═══ INPUT MATERIAL

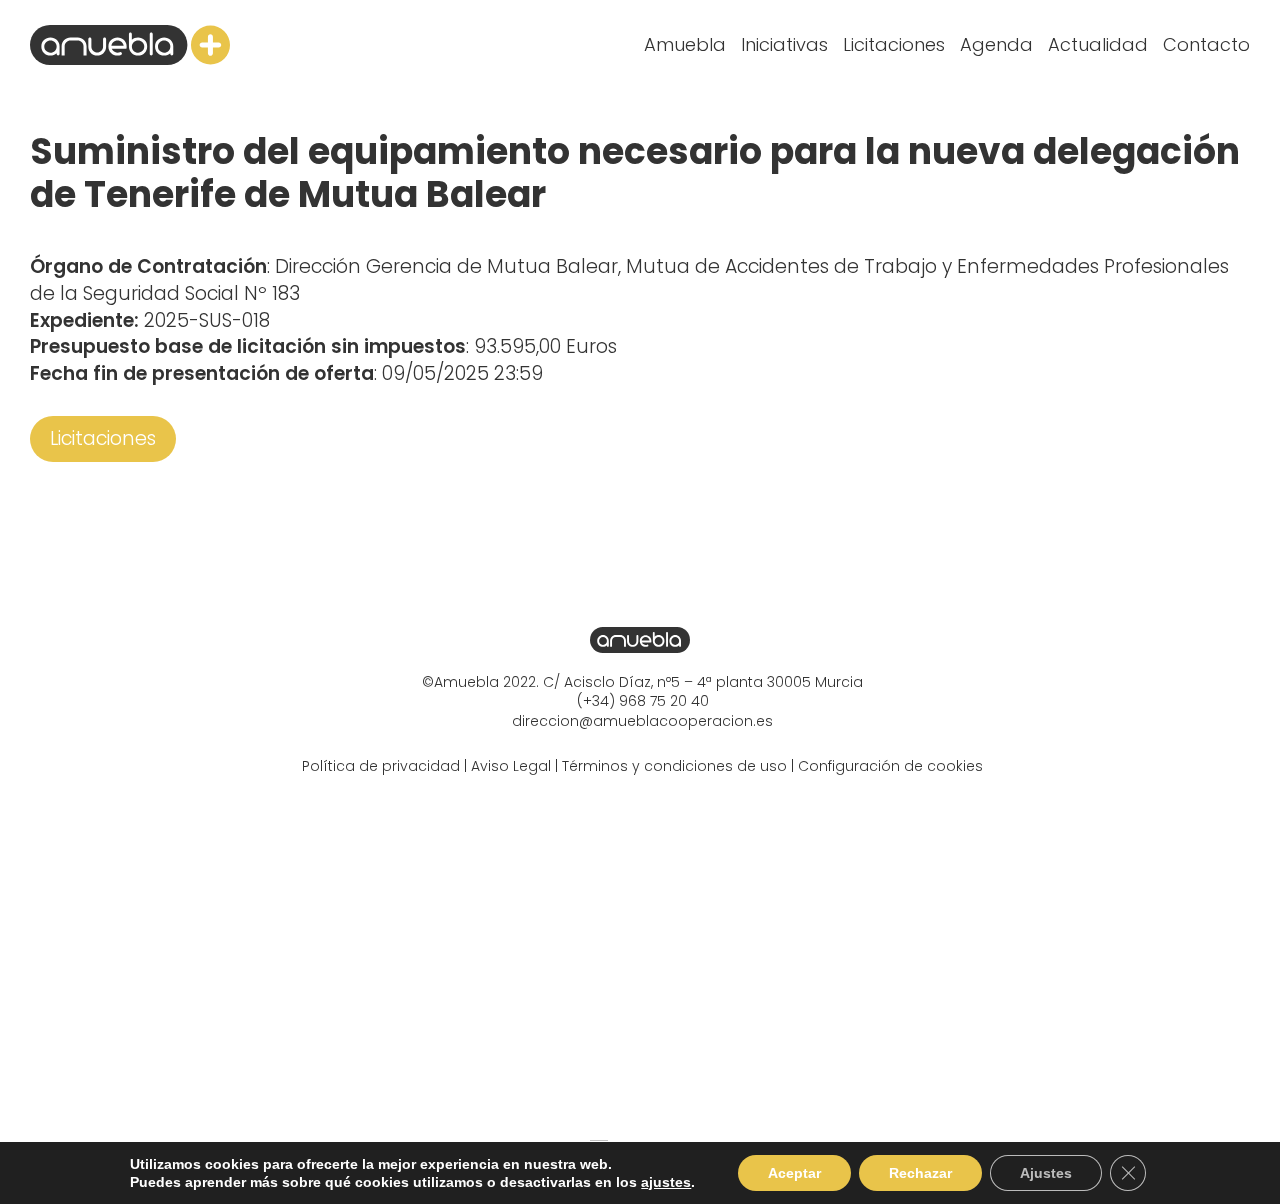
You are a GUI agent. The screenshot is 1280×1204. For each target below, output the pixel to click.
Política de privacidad (381, 766)
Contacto (1206, 44)
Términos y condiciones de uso (674, 766)
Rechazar (920, 1173)
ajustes (666, 1182)
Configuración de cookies (890, 766)
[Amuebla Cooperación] (130, 45)
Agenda (996, 44)
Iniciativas (784, 44)
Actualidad (1098, 44)
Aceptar (794, 1173)
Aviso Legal (511, 766)
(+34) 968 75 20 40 (643, 701)
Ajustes (1046, 1173)
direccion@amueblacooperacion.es (642, 721)
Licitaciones (894, 44)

══════

EXERCISE INSTRUCTIONS: Print each entry above exactly. The pictures should not be printed.

PROBLEM SOLUTION:
You are a GUI agent. The screenshot is 1280×1204. For each target below, output the pixel to click.
Política de privacidad (381, 766)
Contacto (1206, 44)
Términos y condiciones de uso (674, 766)
Rechazar (920, 1173)
ajustes (666, 1182)
Configuración de cookies (890, 766)
[Amuebla Cooperación] (130, 45)
Agenda (996, 44)
Iniciativas (784, 44)
Actualidad (1098, 44)
Aceptar (794, 1173)
Aviso Legal (511, 766)
(+34) 968 75 20 40 (643, 701)
Ajustes (1046, 1173)
direccion@amueblacooperacion.es (642, 721)
Licitaciones (894, 44)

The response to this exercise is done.